Using the data below, copy out all lines with the word "agent".
+++
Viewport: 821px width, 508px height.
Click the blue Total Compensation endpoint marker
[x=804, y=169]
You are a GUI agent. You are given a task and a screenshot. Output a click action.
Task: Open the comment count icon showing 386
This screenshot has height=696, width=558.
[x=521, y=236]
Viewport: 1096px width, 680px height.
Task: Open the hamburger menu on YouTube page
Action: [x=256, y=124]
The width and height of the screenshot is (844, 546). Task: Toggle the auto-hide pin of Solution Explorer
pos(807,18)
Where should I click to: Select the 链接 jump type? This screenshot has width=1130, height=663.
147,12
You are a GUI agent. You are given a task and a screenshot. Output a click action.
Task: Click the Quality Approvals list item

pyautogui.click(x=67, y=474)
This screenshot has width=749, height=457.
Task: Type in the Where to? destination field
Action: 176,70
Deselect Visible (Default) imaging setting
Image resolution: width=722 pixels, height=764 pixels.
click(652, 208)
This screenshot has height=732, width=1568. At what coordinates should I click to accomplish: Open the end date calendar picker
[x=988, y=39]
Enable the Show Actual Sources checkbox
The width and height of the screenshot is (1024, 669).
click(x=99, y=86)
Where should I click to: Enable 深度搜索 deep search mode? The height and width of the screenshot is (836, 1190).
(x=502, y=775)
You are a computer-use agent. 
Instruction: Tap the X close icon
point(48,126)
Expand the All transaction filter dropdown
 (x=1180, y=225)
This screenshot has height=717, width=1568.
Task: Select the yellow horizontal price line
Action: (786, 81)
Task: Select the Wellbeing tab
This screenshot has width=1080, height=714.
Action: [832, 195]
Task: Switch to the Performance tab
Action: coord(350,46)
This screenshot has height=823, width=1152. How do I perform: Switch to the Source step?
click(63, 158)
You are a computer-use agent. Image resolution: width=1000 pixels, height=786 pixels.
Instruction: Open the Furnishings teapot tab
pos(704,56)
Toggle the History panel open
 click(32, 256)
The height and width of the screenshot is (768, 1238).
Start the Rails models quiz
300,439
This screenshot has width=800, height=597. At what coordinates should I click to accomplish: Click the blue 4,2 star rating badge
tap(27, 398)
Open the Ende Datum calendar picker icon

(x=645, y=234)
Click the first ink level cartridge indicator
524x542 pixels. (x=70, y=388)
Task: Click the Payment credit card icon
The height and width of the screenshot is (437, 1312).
+++
_Output_.
You are a GUI agent. You are given a task and a screenshot. Output a click action.
You are a GUI agent. You are given a task and a screenshot. Output a click action.
You are a computer-use agent. 
You are a computer-use agent. Image resolution: width=1000 pixels, height=786 pixels.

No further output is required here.